The short film director won the XX award at London’s Underwire Film Festival.
At the ripe of age of 21, Jimmy Dean has already directed two award-winning shorts, and met one of his idols.
The recent University of Westminster graduate has made two films with writer/producer collaborator Ellie Gocher, 2014’s Charity and 2015’s Offside.
When Charity won a prize at the Greenhorn Short Film Festival, it was presented by Mike Leigh who he says has been “such a huge influence on me.” Leigh was even generous enough to offer technical advice for the next film (some tips on sightlines).
Now Offside has won the XX Award — sponsored by Screen International — for best female protagonist at the Underwire Film Festival in London. After a recent showing at France’s Poitiers Film Festival, Offside will next screen at the London Short Film Festival in January.
Offside stars Sydney Wade as Kirsty, an 11-year-old girl who feels isolated as she’s forced to leave the boys football team because of age regulations, at the same time as she’s getting her first period. “There are issues of coming of age, isolation, misunderstanding each other,” Dean says.
The XX Award is evidence of the film’s strong portrayal of girlhood on screen.

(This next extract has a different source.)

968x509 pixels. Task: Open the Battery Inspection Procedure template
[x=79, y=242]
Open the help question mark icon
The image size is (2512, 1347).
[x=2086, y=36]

Writer/producer Gocher told Dean “she used to watch her brothers play football and there was a girl on the team. One day she just wasn’t there anymore and nobody explained why. It was an interesting backdrop to explore more issues,” the Ipswich-born, Harrow-based Dean explains.
Dean says he had “the acting bug” as a youngster, but “it never quite panned out and by 17 or 18 I realized that I wanted to be behind the scenes.” He studied film at TV production at Westminster, where he met Gocher.
Perhaps because of his background, he loves to have a close hand in casting and also working with his actors. He found Wade, repped by Curtis Brown, on Spotlight and after seeing her submission tape, he said, “We just knew that’s the one.” He “had a kickabout with her to make sure she could play football” (she could).
Before the shoot, “We met up, we chatted for hours, it was gaining that trust and also playing a bit of football.” Wade didn’t need much coaching for the performance, he noted. “She’s so great, it was more about creating that environment she can enjoy working in.”
The film was shot over seven days in Milton Keynes, where Gocher grew up. It was financed mostly through family and friends (and Gocher’s mother even sold £500 worth of cakes).
Dean pitched against other classmates to direct Gocher’s script not necessarily because of the female lead, but because of the strong story. “To me it was never, ‘Oh, this is a woman’s story,’ it was just a great script.” But he is glad to work on a project that has a “make that positive effect” in the struggle to get more women represented in front of the camera.
At the Poitiers Film Festival in France, he recalls, “one great comment came from a 17-year-old girl who came up to me to say, ‘thanks for being a feminist.’”
Now Dean and Gocher plan to collaborate together again and have a number of projects in development. They plan to do features eventually but want to hone their craft on more shorts first. “We will keep plugging away…making films is way more important than money,” he says.